Audio Tempo Estimation

Last year there were two entries in this category, ours and a much stronger one from Sebastian Böck. This year sees one addition, from Hendrick Schreiber and Meinard Müller, which fares creditably. The results are here.

Audio Key Detection

Two pretty successful new submissions this year, both using convolutional neural networks: one from Korzeniowski, Böck, Krebs and Widmer, and the other from Hendrik Schreiber. Our old plugin (from work by Katy Noland) does not fare tragically, but it’s clear that some other methods are getting much closer to the sort of performance one imagines should be realistic. The results are linked from here.

Intuitively, key estimation seems like the sort of problem that is interesting only so long as you don’t have enough training data. As a 24-way classification with large enough training datasets, it looks a bit mundane. The problem becomes, what does it mean for a piece of music to be in a particular key anyway? Submissions are not expected to answer that, but presumably it sets an upper bound on performance.

Audio Chord Estimation

Another increase in the number of test datasets, from 5 to 7, and a strong category again. Last year our submission Chordino (by Matthias Mauch) was beginning to trail, though it wasn’t quite at the back. This year some of the weaker submissions have not been repeated, some new entries have appeared, and Chordino is in last place for every evaluation. It’s not far behind — perceptually it’s still a pretty good algorithm — but some of the other methods are very impressive now. Here are the results.

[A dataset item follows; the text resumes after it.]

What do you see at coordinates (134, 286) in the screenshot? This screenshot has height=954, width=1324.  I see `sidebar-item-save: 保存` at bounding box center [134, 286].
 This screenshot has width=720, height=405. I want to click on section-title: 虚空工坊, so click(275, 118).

The abstracts accompanying the two submissions from the audio information processing group at Fudan University in Shanghai (Jiang, Li and Wu and Wu, Feng and Li) are both well worth a read. The former paper refers closely to Chordino, using the same NNLS Chroma features with a new front-end. Meanwhile, the latter paper proposes a method worth remembering for dinner parties, using deep residual networks trained from MIDI-synchronised constant-Q representations of audio with a bidirectional long-short-term memory and conditional random field for labelling.